I blew my whistle with the cheerful malice of a man who’d heard it all before. “You’re not dying, Ortega. You’re just finding out your body hates you. Now hustle! That little outburst just cost the whole team five more suicides. Come in last and you earn another five.”

There was a collective groan, as though the souls of fifteen adolescent boys had left their bodies in synchronized protest.

“Move!” I barked, putting on my best “pissed off coach” scowl while smiling inside. “Connor, keepyour knees under you or I’ll duct tape them in place!”

A heartbeat later, I shouted, “Dillon, this isn’t a scenic jog through the Alps. Sprint!”

I checked my stopwatch and made a note on my clipboard. I didn’t even flinch when Jameson slipped in his own sweat and went down hard.

The first week after tryouts was always like this. Misery mingled with regret laced with . . . vomit. There were occasionally tears, though I ignored those when they happened. It was a time when boys, flabby or sloppy—or both—from a summer away from the team, realized how much easier it was to stay in shape than to get back into shape after slacking for months. The few kids of mine who played summer ball took to the drills easily. The others, well, we had buckets and mops for their personal issues.

I looked up from my notes, and my brows pinched together. “Get to the sideline, Jameson! If you’re gonna die, do it on the bench, not in my drill. You’re blocking guys who want to work.”

A few minutes later, I blew the whistle again. Loud. Sharp. And vaguely triumphant.

The boys hated me then, but they’d thank me later.

Or they wouldn’t.

I didn’t care.

They’d be faster, stronger, sharper, and maybe—just maybe—not useless in a full-court press by the time December rolled around.

“Coach, you need therapy,” someone muttered from the middle of the pack, crowded enough together that I couldn’t identify the guilty party. Sneaky little bugger.

“I’m Italian. My whole personality is therapy,” I shot back, flipping to the next page on my clipboard.

I paced the sidelines while the boys dragged themselves up and back across the court like dying ants, sneakers squeaking rhythmically. I didn’t yell again, not yet, just let the silence do my work. It was amazing what a few seconds without encouragement could do to the adolescent male’s brain.

“Marcus, I saidtouchthe line! Your legs are lying to you. Give me three more!”

They started to move faster after that, with a little more urgency, and maybe a little more hatred. That was fine. Hate was just motivation in disguise.

While they ran, my mind wandered.

Well, not wandered. It bolted. The sulky boys with their sullen faces and perpetual scowls sent my thoughts to places it didn’t belong, to a man I probably shouldn’t bother with.

Right to Shane Douglas.

Like my kids, he was broody.

And broad-shouldered.

He was “Silent-type Shane,” who texted like a man preparing for the end times.

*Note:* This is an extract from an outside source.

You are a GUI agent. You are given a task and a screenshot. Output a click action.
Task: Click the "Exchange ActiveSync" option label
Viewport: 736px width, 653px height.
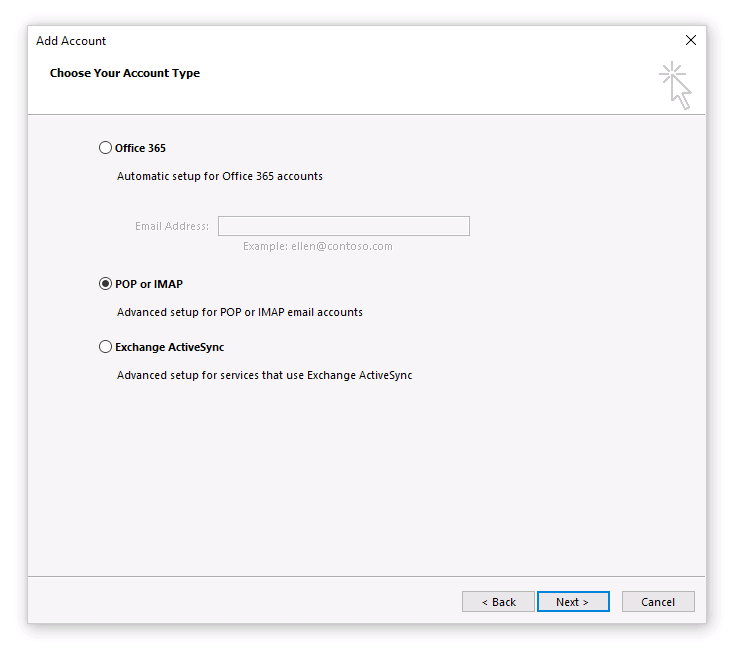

From the couple of times we were close enough for our elbows to brush, I knew he smelled like cedar and sawdust. I wondered if he might taste like all of my teenage dreams rolled into one grumpy package.

Ricci, focus. They’re doing suicides, not interpretive dance. Call the next drill.

I blew the whistle. “Get water. You have two minutes, then I want jog laps around the entire court. Don’t let me catch your shoes touching the line, either. Make a full circuit.”

“How many laps, Coach?” one of the barely winded seniors asked.